¿Cómo puedo lograr que mi hijo me tenga confianza?

La confianza se va fomentando desde que el hijo fue recién nacido. Se va dando desde que el bebé sintió apego seguro hacia sus padres, desde que se sintió escuchado cuando hablaba como una persona pequeña que entendía lo que se le decía. La confianza también depende de que tratáramos al bebé que iba creciendo con respeto, sin burlas, con paciencia respecto a su proceso de aprender, dialogando con ellos desde pequeños, dándoles opciones de elegir lo que pudieran acorde a su edad (por ejemplo, si querían comer pollo o carne, o dejando que eligieran la ropa que querían usar determinado día); entonces si el hijo ya es mayor o es adolescente y estás sintiendo que no hay confianza, te recomiendo que reflexiones acerca de las situaciones han vivido en el pasado y por qué se ha roto este lazo. Para que puedas ir adquiriendo conductas nuevas hacia tus hijos, te enlistamos elementos básicos generar confianza:

1. Escucha ATENTAMENTE a tus hijos: Sí, eres la madre o el padre, pero al escucharlo, escúchalo como un igual.

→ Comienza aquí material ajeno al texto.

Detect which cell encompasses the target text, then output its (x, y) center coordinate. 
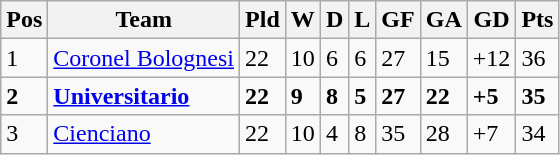
W (302, 20)
GF (398, 20)
GD (492, 20)
Pos (24, 20)
9 (302, 96)
2 (24, 96)
4 (334, 134)
Pld (263, 20)
+5 (492, 96)
Cienciano (144, 134)
28 (444, 134)
+7 (492, 134)
L (362, 20)
Coronel Bolognesi (144, 58)
3 (24, 134)
D (334, 20)
1 (24, 58)
Pts (538, 20)
36 (538, 58)
+12 (492, 58)
GA (444, 20)
Universitario (144, 96)
15 (444, 58)
5 (362, 96)
Team (144, 20)
34 (538, 134)
Determine the [X, Y] coordinate at the center of the cell enclosing the given text.  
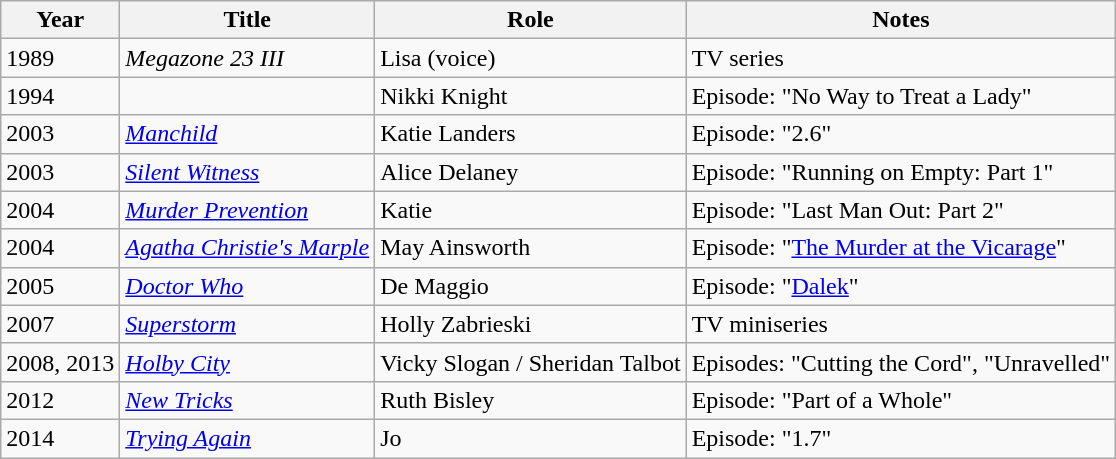
Episode: "Last Man Out: Part 2" [901, 210]
Katie Landers [530, 134]
2005 [60, 286]
2008, 2013 [60, 362]
Nikki Knight [530, 96]
Trying Again [248, 438]
Notes [901, 20]
2012 [60, 400]
Manchild [248, 134]
May Ainsworth [530, 248]
1994 [60, 96]
Doctor Who [248, 286]
Holby City [248, 362]
De Maggio [530, 286]
TV miniseries [901, 324]
Episode: "The Murder at the Vicarage" [901, 248]
Katie [530, 210]
Episode: "1.7" [901, 438]
Murder Prevention [248, 210]
Lisa (voice) [530, 58]
2014 [60, 438]
Alice Delaney [530, 172]
TV series [901, 58]
Episode: "No Way to Treat a Lady" [901, 96]
Episode: "2.6" [901, 134]
2007 [60, 324]
Episodes: "Cutting the Cord", "Unravelled" [901, 362]
1989 [60, 58]
New Tricks [248, 400]
Year [60, 20]
Title [248, 20]
Megazone 23 III [248, 58]
Role [530, 20]
Holly Zabrieski [530, 324]
Jo [530, 438]
Agatha Christie's Marple [248, 248]
Ruth Bisley [530, 400]
Vicky Slogan / Sheridan Talbot [530, 362]
Superstorm [248, 324]
Episode: "Part of a Whole" [901, 400]
Episode: "Running on Empty: Part 1" [901, 172]
Silent Witness [248, 172]
Episode: "Dalek" [901, 286]
Output the (x, y) coordinate of the center of the cell containing the given text.  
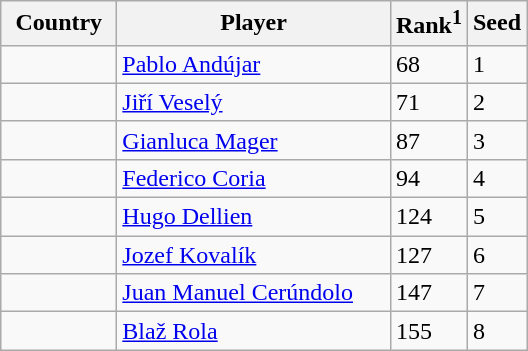
127 (428, 255)
155 (428, 331)
68 (428, 64)
Hugo Dellien (254, 217)
Player (254, 24)
Country (59, 24)
71 (428, 102)
Seed (496, 24)
7 (496, 293)
Juan Manuel Cerúndolo (254, 293)
Federico Coria (254, 178)
Pablo Andújar (254, 64)
94 (428, 178)
5 (496, 217)
3 (496, 140)
4 (496, 178)
2 (496, 102)
Jiří Veselý (254, 102)
1 (496, 64)
8 (496, 331)
124 (428, 217)
Blaž Rola (254, 331)
Jozef Kovalík (254, 255)
147 (428, 293)
87 (428, 140)
6 (496, 255)
Gianluca Mager (254, 140)
Rank1 (428, 24)
From the cell containing the given text, extract its center point as [x, y] coordinate. 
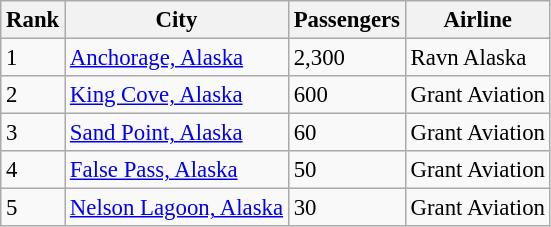
Sand Point, Alaska [177, 133]
5 [33, 208]
City [177, 20]
2,300 [346, 58]
Rank [33, 20]
50 [346, 170]
Ravn Alaska [478, 58]
30 [346, 208]
3 [33, 133]
Passengers [346, 20]
False Pass, Alaska [177, 170]
60 [346, 133]
600 [346, 95]
4 [33, 170]
1 [33, 58]
Anchorage, Alaska [177, 58]
Airline [478, 20]
Nelson Lagoon, Alaska [177, 208]
King Cove, Alaska [177, 95]
2 [33, 95]
Provide the [x, y] coordinate of the cell's center where the given text is located.  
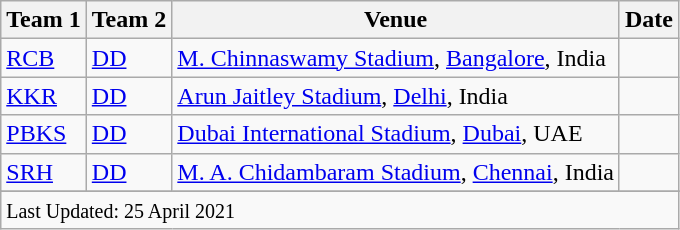
Venue [396, 20]
KKR [44, 96]
Dubai International Stadium, Dubai, UAE [396, 134]
Team 1 [44, 20]
SRH [44, 172]
Team 2 [129, 20]
Arun Jaitley Stadium, Delhi, India [396, 96]
Date [648, 20]
Last Updated: 25 April 2021 [340, 210]
RCB [44, 58]
M. Chinnaswamy Stadium, Bangalore, India [396, 58]
PBKS [44, 134]
M. A. Chidambaram Stadium, Chennai, India [396, 172]
Output the (X, Y) coordinate of the center of the cell containing the given text.  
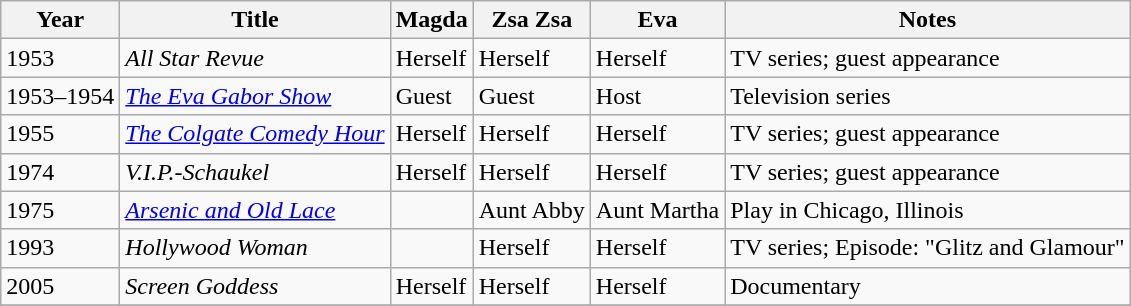
Zsa Zsa (532, 20)
Title (255, 20)
Arsenic and Old Lace (255, 210)
2005 (60, 286)
V.I.P.-Schaukel (255, 172)
Notes (928, 20)
1953–1954 (60, 96)
Host (657, 96)
Aunt Abby (532, 210)
1955 (60, 134)
The Eva Gabor Show (255, 96)
Television series (928, 96)
Documentary (928, 286)
Aunt Martha (657, 210)
Year (60, 20)
Play in Chicago, Illinois (928, 210)
The Colgate Comedy Hour (255, 134)
1953 (60, 58)
Magda (432, 20)
1975 (60, 210)
1993 (60, 248)
Hollywood Woman (255, 248)
TV series; Episode: "Glitz and Glamour" (928, 248)
1974 (60, 172)
All Star Revue (255, 58)
Screen Goddess (255, 286)
Eva (657, 20)
Detect which cell encompasses the target text, then output its [X, Y] center coordinate. 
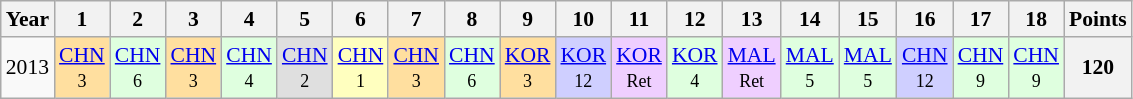
16 [925, 19]
CHN12 [925, 68]
14 [810, 19]
120 [1098, 68]
15 [868, 19]
2013 [28, 68]
7 [416, 19]
8 [472, 19]
11 [639, 19]
CHN2 [305, 68]
9 [528, 19]
13 [752, 19]
CHN1 [361, 68]
12 [695, 19]
KOR4 [695, 68]
MALRet [752, 68]
6 [361, 19]
KOR12 [583, 68]
5 [305, 19]
CHN4 [249, 68]
4 [249, 19]
18 [1036, 19]
10 [583, 19]
2 [138, 19]
Points [1098, 19]
KORRet [639, 68]
Year [28, 19]
17 [981, 19]
3 [193, 19]
KOR3 [528, 68]
1 [82, 19]
Identify which cell holds the provided text, then report its [X, Y] central coordinate. 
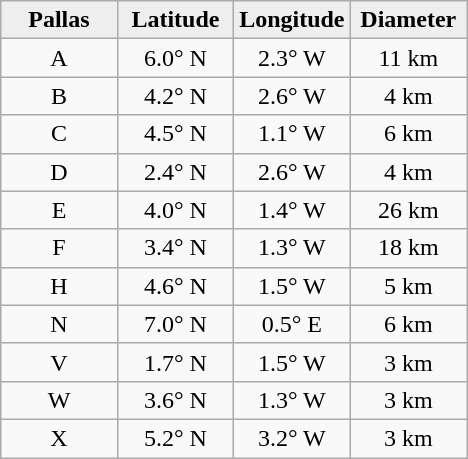
2.3° W [292, 58]
5 km [408, 286]
X [59, 438]
11 km [408, 58]
W [59, 400]
H [59, 286]
4.0° N [175, 210]
1.1° W [292, 134]
Longitude [292, 20]
7.0° N [175, 324]
1.4° W [292, 210]
F [59, 248]
26 km [408, 210]
Latitude [175, 20]
4.2° N [175, 96]
18 km [408, 248]
C [59, 134]
6.0° N [175, 58]
3.2° W [292, 438]
N [59, 324]
2.4° N [175, 172]
4.5° N [175, 134]
3.4° N [175, 248]
B [59, 96]
E [59, 210]
4.6° N [175, 286]
5.2° N [175, 438]
Diameter [408, 20]
V [59, 362]
1.7° N [175, 362]
A [59, 58]
0.5° E [292, 324]
Pallas [59, 20]
D [59, 172]
3.6° N [175, 400]
Scan for the cell matching the given text and deliver its [X, Y] coordinate at center. 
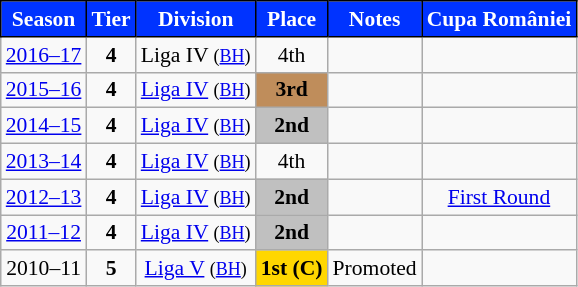
2013–14 [44, 162]
Season [44, 19]
2010–11 [44, 269]
First Round [500, 197]
Liga V (BH) [196, 269]
2014–15 [44, 126]
2012–13 [44, 197]
Place [292, 19]
Division [196, 19]
5 [110, 269]
2015–16 [44, 90]
2016–17 [44, 55]
2011–12 [44, 233]
Tier [110, 19]
3rd [292, 90]
Notes [375, 19]
Promoted [375, 269]
1st (C) [292, 269]
Cupa României [500, 19]
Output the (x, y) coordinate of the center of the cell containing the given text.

Evita escucharlo desde la creencia que tú sabes más porque eres el adulto. Sólo si lo escuchas lo podrás conocer y sólo si lo escuchas y haces las preguntas que te sean necesarias, podrás acabar por comprender lo que te quiere decir.
2. No platiques lo que te contó con otras personas. Se sentirá traicionado, si descubre que le platicaste lo que te confió a algún otro familiar o a tus amistades.
3. Hazle saber que tiene tu confianza: Si tú abres la comunicación platicándoles de ti (de tu trabajo, de tus reflexiones, de tus sentimientos, preocupaciones, etcétera) verán que confías en ellos y les enseñarás el caminito de la comunicación. Escucha y valora sus retroalimentaciones.
4. Permite que hagan tareas y responsabilidades acordes a su edad. Permite que vean que conforme crecen, les permites tener más libertades.
5. Establezcan las consecuencias que habrá cuando no cumplan las reglas de la casa o cuando hayan roto libertades en las cuáles se estaba confiando en ellos. De esa manera el castigo ya será conocido por ambas partes y evitarás castigar desde la rabia, decepción o miedo.
6. Ten disponibilidad para los hijos: si le das preferencia a tu trabajo, a los pendientes de la casa, a tu “tiempo libre” y no le das prioridad a tus hijos cuando te necesitan, irás perdiendo su confianza porque los harás sentir que para ti hay cosas más importantes que ellos.
7. Escucha con RESPETO: el suceso que te cuenta no es tan importante, lo más importante es lo que él está pensando y sintiendo ante lo que te platicó.
8. Acepta las críticas y correcciones que tengan hacia ti. No eres perfecto, no lo haces siempre bien, tienes áreas para mejorar y tus hijos lo saben. Escucha con humildad y cambia lo que necesites modificar.
9. Motívalos a encontrar las soluciones a sus problemas. Hazles saber que confías en lo que vayan decidiendo y que los acompañas en lo que necesiten. Evita decirles qué hacer o cómo actuar, si lo haces, mandas el mensaje que no confías en sus habilidades y que no pueden solos.